Consider a container with some fluid of density $\rho_l$ and volume $V_l$. This is kept on a measuring device and has weight $\rho_l V_lg$. Now, consider a block of density $\rho_b$ and volume $V_b$. This block is put into the fluid and here, its apparent weight equals $\rho_b V_bg - F_b$ , where $F_b$ equals the buoyant force which equals $V_b\rho_lg$.
Therefore, the apparent weight of block equals $gV_b(\rho_b - \rho_l)$.
What happens if you take the weight of this whole apparatus? Will it equal $$gV_b(\rho_b - \rho_l) + \rho_lV_lg,$$ or $$\rho_bV_bg + \rho_lV_lg?$$
Answer
It will actually weigh $F_b+\rho_lV_lg$ which is $\rho_lV_bg+\rho_lV_lg$, and not one of the two options you say.
Consider the liquid as the system and the block as an external body. Now we know that the liquid applies a buoyant force on the block. According to Newton's third law, the block will apply a reaction force on the liquid, equal in magnitude and opposite in direction. Thus total force on liquid is $F_b+F_g$ which gives $\rho_lV_bg+\rho_lV_lg$.

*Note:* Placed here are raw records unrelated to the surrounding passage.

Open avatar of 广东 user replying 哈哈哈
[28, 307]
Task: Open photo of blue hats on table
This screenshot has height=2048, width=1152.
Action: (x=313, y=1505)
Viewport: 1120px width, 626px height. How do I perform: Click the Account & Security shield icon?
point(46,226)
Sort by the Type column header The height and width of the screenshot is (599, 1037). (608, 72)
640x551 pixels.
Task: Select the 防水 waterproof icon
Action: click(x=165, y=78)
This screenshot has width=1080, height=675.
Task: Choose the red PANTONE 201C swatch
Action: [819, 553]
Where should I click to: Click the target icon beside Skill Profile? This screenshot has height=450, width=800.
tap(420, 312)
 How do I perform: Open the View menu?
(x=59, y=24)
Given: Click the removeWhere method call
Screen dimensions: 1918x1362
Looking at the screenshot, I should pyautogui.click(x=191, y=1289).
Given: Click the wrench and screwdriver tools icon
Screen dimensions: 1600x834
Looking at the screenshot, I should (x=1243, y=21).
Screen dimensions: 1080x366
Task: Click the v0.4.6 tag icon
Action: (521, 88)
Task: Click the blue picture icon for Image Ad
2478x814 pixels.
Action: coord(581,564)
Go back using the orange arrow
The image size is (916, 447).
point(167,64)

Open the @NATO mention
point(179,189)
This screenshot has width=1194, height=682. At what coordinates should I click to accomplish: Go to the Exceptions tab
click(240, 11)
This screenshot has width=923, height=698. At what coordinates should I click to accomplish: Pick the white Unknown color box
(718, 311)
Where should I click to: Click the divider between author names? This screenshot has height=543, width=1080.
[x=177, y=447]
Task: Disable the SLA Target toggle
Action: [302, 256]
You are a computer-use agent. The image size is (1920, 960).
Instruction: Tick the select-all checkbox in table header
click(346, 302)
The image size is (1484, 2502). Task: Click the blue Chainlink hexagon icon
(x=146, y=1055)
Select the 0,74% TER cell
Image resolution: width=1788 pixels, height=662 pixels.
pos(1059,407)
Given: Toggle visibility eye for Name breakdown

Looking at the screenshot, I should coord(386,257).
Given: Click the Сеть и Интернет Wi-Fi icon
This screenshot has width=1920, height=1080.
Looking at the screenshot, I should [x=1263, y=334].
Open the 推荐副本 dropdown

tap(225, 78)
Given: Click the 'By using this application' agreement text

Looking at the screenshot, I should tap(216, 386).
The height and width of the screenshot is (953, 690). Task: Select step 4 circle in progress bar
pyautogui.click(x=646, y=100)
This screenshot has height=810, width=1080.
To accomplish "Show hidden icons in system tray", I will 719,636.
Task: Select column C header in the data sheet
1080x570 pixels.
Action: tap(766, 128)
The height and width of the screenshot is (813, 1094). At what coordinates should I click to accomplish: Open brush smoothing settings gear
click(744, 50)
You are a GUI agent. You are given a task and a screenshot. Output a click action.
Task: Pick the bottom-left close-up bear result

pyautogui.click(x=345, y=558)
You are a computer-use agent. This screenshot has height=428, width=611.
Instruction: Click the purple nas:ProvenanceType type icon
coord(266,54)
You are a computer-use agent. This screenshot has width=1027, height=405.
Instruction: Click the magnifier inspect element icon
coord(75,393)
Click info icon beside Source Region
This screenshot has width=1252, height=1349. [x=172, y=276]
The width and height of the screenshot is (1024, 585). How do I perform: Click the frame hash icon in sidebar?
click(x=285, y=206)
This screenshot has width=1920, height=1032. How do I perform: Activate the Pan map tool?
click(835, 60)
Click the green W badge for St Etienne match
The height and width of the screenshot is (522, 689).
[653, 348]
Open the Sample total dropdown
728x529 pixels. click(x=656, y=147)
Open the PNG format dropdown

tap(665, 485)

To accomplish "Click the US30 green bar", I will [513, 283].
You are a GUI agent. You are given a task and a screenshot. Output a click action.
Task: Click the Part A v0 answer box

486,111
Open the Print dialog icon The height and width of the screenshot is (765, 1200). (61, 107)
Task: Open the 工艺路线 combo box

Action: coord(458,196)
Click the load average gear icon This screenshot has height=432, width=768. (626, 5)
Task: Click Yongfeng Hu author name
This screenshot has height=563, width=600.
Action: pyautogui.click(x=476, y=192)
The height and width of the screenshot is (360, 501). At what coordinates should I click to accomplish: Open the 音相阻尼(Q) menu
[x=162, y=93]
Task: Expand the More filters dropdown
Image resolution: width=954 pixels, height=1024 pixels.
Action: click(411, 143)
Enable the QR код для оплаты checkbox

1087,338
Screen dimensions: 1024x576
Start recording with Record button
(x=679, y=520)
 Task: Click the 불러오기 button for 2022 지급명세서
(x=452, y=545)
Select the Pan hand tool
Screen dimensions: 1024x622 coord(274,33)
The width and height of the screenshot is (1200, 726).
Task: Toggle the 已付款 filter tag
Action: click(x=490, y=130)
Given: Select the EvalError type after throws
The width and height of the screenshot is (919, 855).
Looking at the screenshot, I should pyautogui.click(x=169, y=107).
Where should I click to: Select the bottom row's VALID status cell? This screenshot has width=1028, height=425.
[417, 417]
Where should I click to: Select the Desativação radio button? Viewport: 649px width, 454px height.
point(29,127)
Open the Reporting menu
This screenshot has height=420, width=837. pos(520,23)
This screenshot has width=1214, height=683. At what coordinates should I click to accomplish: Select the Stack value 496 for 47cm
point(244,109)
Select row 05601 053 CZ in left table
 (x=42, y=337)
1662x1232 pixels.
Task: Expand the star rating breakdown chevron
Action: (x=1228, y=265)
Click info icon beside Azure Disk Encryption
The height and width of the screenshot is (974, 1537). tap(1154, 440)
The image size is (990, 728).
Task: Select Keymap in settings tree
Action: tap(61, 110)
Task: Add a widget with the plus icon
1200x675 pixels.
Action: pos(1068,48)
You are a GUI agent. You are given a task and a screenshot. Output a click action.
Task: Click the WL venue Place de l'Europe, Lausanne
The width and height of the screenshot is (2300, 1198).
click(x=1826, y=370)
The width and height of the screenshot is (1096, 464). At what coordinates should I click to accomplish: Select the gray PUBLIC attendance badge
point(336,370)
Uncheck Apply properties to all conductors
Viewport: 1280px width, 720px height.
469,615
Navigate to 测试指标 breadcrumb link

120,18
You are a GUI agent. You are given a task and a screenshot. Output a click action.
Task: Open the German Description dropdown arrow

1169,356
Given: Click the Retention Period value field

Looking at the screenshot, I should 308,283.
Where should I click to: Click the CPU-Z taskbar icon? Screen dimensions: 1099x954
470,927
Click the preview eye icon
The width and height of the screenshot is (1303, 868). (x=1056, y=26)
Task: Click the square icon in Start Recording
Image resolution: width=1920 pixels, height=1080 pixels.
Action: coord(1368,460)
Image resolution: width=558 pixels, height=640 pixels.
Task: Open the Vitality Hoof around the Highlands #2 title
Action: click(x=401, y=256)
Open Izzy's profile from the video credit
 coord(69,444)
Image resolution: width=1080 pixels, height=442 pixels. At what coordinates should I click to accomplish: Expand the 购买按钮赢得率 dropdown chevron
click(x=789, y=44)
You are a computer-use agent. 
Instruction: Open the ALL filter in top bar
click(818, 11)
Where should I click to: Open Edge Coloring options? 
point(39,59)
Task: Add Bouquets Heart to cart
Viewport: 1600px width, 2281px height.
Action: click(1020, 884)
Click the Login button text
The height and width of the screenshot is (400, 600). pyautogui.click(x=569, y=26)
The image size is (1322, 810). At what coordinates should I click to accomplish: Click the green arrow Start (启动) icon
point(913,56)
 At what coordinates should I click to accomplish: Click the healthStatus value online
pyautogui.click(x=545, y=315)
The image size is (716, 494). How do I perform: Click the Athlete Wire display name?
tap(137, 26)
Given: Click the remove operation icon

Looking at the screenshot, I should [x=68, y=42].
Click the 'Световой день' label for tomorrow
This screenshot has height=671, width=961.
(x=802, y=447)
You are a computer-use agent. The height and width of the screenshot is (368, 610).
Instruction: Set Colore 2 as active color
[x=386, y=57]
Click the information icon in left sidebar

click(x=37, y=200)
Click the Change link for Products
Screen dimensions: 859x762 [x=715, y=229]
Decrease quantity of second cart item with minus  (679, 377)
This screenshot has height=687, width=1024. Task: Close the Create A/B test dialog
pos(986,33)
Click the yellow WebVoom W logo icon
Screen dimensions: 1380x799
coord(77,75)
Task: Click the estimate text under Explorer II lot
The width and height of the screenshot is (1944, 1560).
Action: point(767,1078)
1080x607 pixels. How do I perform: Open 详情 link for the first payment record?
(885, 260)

Note that this is the weight when the block is attached to the spring balance, and suspended in the liquid. If the block is kept on the floor not attached to the spring balance, the reading weight will be different.
Edit:
In the case when the block is resting on the floor, the weight will simply be $\rho_lV_bg+\rho_lV_lg$, because when you consider the block and liquid as a system, the buoyant force will become an internal force and cancel out on the whole system. So the only force responsible for the weight will be gravity.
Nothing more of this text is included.